# [Your goal]
From the records below, extract only the lines running from the line with "This screenshot has width=874, height=775." to the line with "Open the Activity downloads panel", both lines included, reproducing them exactly.
::::
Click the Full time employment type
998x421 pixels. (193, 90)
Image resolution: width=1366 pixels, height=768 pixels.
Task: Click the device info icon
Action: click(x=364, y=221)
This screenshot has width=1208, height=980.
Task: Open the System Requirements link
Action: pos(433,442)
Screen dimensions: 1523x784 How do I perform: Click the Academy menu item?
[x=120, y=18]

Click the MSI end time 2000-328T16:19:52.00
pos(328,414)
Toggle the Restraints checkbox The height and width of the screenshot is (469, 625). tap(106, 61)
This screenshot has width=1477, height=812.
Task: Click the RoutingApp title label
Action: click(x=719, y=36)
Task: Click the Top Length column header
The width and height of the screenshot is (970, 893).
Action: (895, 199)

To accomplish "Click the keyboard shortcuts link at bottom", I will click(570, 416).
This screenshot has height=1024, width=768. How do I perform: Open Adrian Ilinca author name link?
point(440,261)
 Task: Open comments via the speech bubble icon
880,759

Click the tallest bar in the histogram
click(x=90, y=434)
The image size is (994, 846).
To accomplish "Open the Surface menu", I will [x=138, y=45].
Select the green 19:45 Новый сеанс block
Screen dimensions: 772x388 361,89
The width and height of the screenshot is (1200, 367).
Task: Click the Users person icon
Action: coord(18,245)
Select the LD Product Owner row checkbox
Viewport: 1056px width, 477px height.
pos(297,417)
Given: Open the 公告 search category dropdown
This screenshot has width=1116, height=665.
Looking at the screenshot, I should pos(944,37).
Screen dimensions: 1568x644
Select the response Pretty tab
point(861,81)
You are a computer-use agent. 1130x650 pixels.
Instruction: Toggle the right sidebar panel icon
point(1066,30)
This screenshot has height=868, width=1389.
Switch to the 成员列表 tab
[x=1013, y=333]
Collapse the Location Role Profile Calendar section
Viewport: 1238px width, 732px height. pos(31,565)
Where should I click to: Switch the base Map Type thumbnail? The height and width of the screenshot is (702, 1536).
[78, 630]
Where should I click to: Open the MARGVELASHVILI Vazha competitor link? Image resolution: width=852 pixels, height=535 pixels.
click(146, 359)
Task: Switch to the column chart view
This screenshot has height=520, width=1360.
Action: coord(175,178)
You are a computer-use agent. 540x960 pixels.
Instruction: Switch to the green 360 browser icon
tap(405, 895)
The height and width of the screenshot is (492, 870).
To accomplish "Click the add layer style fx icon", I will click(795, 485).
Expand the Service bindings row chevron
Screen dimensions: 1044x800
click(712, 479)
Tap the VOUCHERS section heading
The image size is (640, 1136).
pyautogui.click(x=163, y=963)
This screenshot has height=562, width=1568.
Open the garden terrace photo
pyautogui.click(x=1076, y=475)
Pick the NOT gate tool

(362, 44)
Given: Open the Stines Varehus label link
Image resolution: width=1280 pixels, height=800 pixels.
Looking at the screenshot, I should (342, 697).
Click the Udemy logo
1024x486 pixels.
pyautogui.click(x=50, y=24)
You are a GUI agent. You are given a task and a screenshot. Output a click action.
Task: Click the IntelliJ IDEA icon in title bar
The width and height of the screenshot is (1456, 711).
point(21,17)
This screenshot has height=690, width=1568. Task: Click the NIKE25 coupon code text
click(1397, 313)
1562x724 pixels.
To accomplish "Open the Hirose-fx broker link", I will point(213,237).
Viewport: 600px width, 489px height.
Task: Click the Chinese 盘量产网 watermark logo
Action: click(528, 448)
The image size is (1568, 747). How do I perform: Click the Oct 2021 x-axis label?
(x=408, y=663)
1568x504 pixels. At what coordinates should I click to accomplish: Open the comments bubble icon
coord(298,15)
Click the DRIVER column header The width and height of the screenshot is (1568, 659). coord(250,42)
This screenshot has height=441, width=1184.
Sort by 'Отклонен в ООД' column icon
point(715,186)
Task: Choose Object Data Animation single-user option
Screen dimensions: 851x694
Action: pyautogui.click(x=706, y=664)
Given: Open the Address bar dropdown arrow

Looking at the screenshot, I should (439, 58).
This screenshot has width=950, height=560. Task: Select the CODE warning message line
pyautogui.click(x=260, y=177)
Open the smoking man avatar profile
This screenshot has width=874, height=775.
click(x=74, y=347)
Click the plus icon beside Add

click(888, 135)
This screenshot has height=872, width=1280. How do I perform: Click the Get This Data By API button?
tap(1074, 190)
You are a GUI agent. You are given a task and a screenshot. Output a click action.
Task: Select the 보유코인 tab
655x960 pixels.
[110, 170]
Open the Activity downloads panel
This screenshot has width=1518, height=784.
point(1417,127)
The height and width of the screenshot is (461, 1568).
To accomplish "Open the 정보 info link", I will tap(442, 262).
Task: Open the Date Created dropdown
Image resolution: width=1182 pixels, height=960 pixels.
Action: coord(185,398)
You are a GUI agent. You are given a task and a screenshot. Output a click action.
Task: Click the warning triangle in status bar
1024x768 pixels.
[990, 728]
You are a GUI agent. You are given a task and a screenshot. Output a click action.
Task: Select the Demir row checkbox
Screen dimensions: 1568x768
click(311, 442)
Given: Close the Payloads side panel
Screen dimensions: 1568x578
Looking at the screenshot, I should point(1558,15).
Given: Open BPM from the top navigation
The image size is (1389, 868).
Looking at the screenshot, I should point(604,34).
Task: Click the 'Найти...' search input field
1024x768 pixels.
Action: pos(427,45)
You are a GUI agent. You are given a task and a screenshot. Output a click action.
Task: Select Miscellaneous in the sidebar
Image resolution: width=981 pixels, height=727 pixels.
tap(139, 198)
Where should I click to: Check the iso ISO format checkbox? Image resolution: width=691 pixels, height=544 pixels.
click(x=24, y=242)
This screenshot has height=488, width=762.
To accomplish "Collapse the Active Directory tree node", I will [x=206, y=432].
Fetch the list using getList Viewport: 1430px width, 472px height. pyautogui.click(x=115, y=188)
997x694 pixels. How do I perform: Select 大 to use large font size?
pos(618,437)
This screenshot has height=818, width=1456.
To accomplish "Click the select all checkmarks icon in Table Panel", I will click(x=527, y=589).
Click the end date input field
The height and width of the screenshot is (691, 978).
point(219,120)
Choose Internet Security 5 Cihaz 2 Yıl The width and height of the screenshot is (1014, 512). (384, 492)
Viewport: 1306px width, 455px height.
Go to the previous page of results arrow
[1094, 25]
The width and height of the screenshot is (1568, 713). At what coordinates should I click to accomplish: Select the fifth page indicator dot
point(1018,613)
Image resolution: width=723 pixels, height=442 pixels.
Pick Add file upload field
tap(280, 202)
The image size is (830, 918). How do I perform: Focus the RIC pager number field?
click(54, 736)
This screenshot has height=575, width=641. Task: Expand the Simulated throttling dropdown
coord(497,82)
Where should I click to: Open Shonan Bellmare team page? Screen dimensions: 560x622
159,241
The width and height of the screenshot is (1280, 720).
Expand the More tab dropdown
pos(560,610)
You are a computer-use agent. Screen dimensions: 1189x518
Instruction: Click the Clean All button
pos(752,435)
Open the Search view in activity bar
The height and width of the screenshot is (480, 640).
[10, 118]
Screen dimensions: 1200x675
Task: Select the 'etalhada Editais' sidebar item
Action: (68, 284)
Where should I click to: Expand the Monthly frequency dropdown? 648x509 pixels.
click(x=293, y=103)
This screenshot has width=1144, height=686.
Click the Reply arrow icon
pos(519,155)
::::
# [Result for this exercise]
This screenshot has width=874, height=775.
click(x=74, y=347)
Click the plus icon beside Add

click(888, 135)
This screenshot has height=872, width=1280. How do I perform: Click the Get This Data By API button?
tap(1074, 190)
You are a GUI agent. You are given a task and a screenshot. Output a click action.
Task: Select the 보유코인 tab
655x960 pixels.
[110, 170]
Open the Activity downloads panel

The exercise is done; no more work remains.